**What this task involves**
Quote the listing below word for word, stopping after the line that contains "You are a computer-use agent. The".

**Provided entries**

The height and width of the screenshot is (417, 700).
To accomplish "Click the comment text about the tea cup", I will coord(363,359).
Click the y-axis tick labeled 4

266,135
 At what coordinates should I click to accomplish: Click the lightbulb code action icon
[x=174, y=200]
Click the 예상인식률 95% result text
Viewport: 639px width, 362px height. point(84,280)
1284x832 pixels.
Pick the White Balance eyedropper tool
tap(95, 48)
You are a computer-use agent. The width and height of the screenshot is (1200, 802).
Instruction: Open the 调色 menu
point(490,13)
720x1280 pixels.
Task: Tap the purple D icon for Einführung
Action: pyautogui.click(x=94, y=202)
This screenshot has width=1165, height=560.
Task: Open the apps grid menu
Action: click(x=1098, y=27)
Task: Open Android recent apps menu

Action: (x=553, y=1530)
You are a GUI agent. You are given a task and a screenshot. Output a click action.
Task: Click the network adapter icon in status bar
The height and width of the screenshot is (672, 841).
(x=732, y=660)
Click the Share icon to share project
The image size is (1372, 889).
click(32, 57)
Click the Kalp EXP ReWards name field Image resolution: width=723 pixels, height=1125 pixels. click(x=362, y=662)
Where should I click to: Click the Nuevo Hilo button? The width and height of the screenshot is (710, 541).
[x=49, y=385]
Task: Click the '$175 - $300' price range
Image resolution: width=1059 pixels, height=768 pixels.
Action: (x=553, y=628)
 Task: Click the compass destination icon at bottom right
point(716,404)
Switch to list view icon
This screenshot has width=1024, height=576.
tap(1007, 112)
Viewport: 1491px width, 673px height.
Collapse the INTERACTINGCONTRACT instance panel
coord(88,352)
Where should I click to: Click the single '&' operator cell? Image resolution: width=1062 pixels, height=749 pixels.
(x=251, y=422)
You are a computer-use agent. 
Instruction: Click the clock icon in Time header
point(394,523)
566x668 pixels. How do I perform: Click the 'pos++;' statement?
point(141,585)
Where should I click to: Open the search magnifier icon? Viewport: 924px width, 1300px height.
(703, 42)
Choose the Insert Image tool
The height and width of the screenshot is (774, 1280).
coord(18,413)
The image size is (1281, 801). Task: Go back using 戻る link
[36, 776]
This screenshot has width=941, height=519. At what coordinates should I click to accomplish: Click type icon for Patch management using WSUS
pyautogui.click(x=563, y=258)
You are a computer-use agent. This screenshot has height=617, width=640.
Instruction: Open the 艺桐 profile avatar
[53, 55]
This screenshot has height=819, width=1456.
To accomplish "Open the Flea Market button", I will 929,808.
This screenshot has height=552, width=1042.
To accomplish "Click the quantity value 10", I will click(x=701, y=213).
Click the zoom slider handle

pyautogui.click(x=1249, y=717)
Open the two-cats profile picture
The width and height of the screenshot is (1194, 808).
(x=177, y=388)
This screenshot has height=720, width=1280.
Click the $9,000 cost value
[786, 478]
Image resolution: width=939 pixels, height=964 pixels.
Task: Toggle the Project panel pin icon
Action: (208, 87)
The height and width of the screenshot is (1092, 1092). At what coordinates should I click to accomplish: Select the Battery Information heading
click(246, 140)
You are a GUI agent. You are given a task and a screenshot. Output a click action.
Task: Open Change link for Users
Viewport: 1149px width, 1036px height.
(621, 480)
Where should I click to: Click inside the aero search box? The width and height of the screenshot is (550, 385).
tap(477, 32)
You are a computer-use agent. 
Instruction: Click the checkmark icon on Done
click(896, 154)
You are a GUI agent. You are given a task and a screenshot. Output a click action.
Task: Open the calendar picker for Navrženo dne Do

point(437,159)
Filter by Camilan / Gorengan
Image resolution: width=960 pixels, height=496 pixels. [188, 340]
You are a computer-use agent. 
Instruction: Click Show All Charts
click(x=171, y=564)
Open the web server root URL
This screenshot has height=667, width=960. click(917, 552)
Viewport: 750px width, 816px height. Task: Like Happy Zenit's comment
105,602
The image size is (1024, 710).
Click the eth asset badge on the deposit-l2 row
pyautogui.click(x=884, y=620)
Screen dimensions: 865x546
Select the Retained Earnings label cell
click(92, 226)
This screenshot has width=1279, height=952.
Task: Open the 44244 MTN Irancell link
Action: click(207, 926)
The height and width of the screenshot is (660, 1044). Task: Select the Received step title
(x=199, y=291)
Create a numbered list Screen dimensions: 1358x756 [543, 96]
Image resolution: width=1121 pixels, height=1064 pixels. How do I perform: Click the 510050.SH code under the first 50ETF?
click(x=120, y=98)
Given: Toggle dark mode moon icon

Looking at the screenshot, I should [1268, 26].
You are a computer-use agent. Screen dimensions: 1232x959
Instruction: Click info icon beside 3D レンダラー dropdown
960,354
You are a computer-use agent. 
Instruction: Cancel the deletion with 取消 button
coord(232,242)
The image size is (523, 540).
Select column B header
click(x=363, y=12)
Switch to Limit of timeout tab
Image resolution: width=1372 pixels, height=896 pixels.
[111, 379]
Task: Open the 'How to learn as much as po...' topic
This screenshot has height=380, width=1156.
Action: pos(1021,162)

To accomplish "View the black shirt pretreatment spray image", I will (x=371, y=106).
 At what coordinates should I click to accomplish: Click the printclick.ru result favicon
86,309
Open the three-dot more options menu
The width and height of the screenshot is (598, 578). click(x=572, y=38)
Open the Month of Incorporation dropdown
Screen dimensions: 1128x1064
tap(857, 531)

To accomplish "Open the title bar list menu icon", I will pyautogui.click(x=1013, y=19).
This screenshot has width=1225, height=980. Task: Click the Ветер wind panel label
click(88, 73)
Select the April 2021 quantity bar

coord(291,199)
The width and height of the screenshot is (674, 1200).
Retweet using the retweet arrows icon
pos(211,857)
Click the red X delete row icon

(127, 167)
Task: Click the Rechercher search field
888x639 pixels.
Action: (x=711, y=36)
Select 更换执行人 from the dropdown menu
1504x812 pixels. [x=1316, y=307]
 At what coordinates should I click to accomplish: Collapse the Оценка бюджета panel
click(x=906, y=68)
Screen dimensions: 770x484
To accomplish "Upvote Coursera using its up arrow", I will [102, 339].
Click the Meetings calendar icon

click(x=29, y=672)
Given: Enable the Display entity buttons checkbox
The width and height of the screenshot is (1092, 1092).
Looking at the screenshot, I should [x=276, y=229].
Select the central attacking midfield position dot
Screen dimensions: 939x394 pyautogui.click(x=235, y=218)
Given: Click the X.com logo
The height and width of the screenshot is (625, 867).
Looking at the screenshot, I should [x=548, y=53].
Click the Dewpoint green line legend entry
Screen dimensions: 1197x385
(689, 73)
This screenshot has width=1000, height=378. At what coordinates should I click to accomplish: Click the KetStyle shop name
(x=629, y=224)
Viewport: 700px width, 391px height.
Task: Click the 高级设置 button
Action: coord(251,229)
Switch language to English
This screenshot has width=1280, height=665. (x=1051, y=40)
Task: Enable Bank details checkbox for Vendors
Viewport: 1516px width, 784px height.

**Answer space**
The height and width of the screenshot is (417, 700).
To accomplish "Click the comment text about the tea cup", I will coord(363,359).
Click the y-axis tick labeled 4

266,135
 At what coordinates should I click to accomplish: Click the lightbulb code action icon
[x=174, y=200]
Click the 예상인식률 95% result text
Viewport: 639px width, 362px height. point(84,280)
1284x832 pixels.
Pick the White Balance eyedropper tool
tap(95, 48)
You are a computer-use agent. The width and height of the screenshot is (1200, 802).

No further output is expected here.